# Task objective
From the data below, set down exactly the lines between the one holding "Where should I click to: Click the woman" and the one holding "You are a computer-use agent. Image resolution: width=948", inclusive, and no others.

(Information shown Opens)

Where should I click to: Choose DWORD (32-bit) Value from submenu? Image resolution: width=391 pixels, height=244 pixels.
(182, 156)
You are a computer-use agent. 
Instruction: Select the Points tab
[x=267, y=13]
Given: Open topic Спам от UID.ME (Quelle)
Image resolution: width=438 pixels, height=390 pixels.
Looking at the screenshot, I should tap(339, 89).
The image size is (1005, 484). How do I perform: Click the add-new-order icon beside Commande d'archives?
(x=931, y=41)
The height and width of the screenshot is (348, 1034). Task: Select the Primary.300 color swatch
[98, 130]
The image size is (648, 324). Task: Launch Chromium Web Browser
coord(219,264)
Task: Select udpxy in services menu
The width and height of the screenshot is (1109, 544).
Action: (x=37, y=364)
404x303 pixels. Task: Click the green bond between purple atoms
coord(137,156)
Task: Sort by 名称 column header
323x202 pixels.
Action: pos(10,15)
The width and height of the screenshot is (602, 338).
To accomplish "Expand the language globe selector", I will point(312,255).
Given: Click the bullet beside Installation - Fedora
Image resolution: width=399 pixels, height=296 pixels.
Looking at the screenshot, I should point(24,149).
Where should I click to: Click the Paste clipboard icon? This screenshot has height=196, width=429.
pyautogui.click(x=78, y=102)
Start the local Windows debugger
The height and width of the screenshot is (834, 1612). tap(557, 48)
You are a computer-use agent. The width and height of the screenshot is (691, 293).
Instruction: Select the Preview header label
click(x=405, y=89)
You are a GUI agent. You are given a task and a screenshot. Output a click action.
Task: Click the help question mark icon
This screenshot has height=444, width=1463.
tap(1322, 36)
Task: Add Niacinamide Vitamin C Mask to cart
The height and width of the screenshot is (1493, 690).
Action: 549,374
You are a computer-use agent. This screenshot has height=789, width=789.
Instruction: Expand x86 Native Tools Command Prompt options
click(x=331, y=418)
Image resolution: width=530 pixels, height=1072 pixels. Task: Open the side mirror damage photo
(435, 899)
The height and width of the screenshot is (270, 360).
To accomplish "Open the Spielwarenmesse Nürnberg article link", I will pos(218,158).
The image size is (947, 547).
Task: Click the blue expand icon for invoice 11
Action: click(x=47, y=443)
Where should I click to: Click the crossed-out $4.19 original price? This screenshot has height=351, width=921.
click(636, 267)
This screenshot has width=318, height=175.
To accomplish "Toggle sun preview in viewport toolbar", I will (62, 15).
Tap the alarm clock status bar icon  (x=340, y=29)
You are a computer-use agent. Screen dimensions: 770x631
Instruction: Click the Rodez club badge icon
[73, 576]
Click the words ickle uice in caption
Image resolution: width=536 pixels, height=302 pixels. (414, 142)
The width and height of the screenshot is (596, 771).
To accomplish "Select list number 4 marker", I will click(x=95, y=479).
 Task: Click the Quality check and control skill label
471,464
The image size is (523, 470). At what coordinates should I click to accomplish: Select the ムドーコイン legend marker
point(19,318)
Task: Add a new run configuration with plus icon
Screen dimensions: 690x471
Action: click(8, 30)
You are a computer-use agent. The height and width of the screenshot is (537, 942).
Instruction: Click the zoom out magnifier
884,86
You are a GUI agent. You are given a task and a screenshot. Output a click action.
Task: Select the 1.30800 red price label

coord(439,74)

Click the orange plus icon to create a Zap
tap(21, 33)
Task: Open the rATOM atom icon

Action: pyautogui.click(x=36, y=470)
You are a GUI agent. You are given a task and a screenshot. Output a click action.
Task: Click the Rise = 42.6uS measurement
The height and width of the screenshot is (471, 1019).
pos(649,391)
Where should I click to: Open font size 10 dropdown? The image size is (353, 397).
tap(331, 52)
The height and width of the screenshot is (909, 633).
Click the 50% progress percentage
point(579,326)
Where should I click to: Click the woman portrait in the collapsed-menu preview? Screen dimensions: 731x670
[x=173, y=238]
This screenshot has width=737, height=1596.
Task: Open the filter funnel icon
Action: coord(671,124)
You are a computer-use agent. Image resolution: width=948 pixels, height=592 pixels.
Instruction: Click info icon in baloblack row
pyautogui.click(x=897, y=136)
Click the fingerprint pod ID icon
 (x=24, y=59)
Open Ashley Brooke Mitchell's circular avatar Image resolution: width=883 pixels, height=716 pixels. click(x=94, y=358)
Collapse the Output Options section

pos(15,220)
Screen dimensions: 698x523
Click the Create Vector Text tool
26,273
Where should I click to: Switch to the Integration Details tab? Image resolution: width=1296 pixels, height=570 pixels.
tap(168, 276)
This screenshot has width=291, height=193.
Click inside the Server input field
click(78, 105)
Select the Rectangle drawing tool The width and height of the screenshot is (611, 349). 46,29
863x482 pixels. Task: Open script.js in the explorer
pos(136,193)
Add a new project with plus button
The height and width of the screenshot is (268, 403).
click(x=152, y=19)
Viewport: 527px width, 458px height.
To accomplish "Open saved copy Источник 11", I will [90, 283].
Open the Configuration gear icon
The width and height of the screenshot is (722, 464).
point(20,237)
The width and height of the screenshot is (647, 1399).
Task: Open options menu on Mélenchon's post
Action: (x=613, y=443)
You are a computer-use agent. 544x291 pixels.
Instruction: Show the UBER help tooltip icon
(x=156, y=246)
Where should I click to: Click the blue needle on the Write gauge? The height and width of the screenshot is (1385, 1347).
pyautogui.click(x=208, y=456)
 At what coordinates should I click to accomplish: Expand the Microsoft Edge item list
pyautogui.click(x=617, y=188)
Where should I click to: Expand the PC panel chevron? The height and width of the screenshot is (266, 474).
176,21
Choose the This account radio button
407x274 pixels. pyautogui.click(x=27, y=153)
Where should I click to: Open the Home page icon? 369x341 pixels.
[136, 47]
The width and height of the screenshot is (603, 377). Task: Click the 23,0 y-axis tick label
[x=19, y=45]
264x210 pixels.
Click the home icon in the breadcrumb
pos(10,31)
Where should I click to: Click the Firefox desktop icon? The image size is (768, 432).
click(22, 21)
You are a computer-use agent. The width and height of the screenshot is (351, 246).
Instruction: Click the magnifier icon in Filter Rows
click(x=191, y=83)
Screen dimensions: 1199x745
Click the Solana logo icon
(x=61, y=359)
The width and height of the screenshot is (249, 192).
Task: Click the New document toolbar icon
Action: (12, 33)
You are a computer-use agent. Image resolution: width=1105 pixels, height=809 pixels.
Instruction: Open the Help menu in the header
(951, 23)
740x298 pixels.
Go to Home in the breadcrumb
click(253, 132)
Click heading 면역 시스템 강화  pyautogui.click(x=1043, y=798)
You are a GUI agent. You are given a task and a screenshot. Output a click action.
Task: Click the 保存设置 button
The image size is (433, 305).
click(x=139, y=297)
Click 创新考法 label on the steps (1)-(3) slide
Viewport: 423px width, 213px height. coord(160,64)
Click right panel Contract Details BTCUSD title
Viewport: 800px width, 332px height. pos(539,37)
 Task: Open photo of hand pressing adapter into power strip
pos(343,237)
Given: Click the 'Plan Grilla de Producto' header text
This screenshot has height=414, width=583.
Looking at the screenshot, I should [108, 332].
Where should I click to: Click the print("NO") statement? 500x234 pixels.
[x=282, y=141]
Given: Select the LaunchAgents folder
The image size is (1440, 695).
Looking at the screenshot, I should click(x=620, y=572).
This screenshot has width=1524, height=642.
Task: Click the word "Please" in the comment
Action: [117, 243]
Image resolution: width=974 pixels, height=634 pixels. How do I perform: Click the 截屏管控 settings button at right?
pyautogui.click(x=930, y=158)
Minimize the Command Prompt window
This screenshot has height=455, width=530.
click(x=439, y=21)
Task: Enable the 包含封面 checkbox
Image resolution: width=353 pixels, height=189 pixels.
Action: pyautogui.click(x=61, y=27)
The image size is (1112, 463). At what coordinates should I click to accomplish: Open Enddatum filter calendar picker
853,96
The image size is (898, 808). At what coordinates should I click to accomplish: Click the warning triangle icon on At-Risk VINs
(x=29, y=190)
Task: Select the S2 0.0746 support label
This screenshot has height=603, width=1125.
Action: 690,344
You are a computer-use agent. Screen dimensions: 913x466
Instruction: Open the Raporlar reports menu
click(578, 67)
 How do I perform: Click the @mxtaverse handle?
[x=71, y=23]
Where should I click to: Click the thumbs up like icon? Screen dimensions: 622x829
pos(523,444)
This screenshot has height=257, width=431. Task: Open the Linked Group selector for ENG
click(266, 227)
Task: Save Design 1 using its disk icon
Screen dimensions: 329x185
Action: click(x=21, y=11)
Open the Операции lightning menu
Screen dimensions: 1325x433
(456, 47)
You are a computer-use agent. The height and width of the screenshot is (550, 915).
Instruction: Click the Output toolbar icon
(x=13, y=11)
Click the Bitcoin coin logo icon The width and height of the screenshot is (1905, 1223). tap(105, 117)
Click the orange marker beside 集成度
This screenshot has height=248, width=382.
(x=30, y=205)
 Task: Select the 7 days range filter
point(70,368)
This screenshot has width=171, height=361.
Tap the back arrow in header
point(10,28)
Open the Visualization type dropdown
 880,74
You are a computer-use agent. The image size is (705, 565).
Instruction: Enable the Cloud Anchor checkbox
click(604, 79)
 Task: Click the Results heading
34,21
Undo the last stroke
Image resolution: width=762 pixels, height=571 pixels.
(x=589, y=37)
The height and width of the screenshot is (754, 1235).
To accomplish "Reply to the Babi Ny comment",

(Information shown Closes)

# Solution to the problem
Where should I click to: Click the woman portrait in the collapsed-menu preview? Screen dimensions: 731x670
[x=173, y=238]
This screenshot has width=737, height=1596.
Task: Open the filter funnel icon
Action: coord(671,124)
You are a computer-use agent. Image resolution: width=948 pixels, height=592 pixels.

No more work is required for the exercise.